Listed entries.

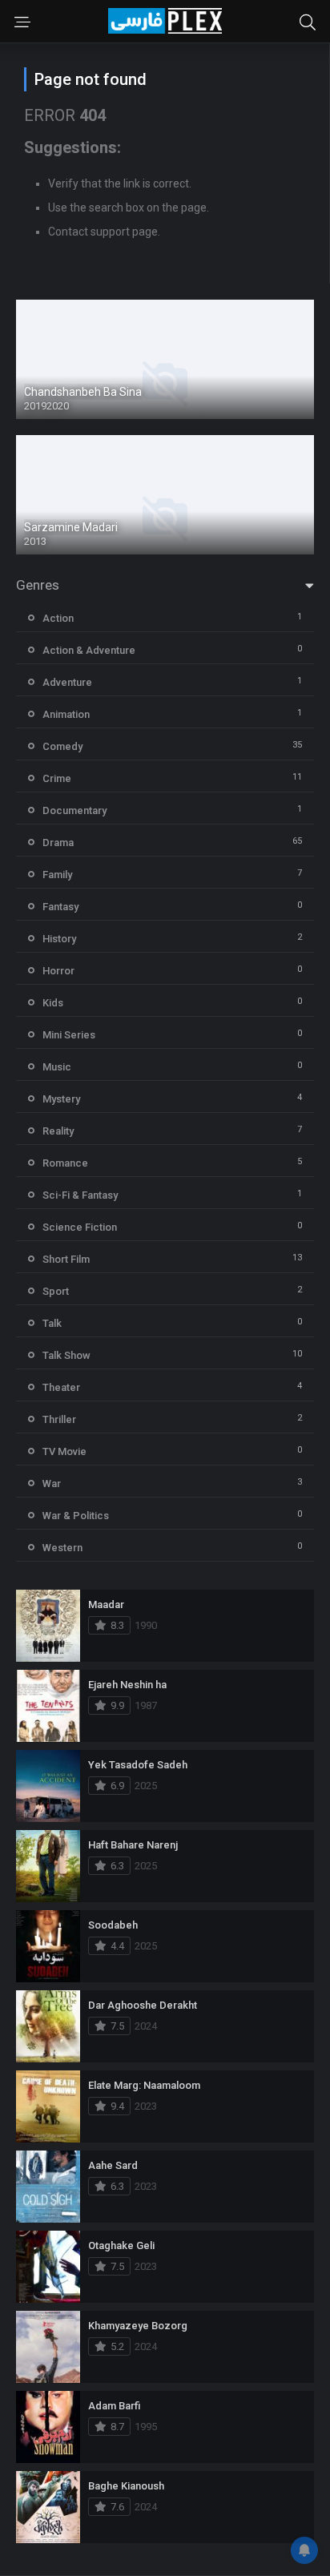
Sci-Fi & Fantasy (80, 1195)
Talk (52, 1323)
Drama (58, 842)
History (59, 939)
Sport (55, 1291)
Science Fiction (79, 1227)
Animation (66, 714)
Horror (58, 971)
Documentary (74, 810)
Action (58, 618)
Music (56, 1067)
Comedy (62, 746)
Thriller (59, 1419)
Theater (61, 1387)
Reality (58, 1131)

* * *

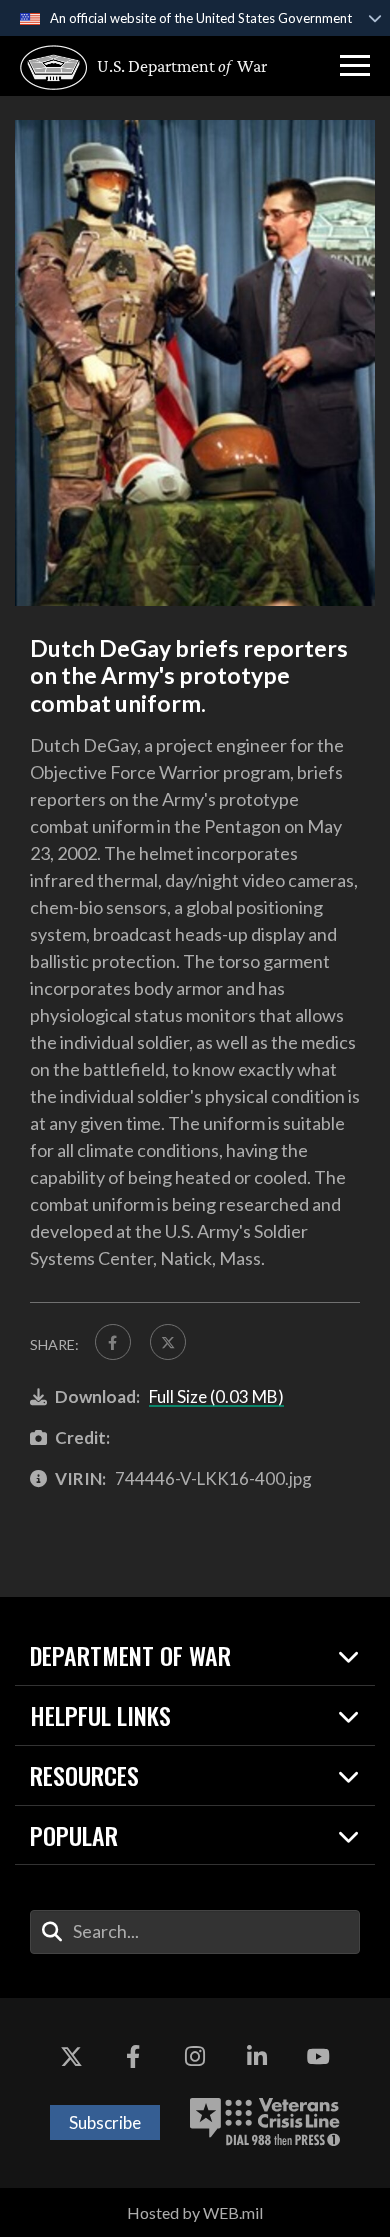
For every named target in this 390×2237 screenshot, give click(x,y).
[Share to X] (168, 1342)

Exercise prompt. Your task is to transcribe, with no changes, only the lines of the listing above that lie between the line holding "Drama (58, 842)" and the line holding "Reality (58, 1131)", inclusive.

Result for this exercise.
Drama (58, 842)
History (59, 939)
Sport (55, 1291)
Science Fiction (79, 1227)
Animation (66, 714)
Horror (58, 971)
Documentary (74, 810)
Action (58, 618)
Music (56, 1067)
Comedy (62, 746)
Thriller (59, 1419)
Theater (61, 1387)
Reality (58, 1131)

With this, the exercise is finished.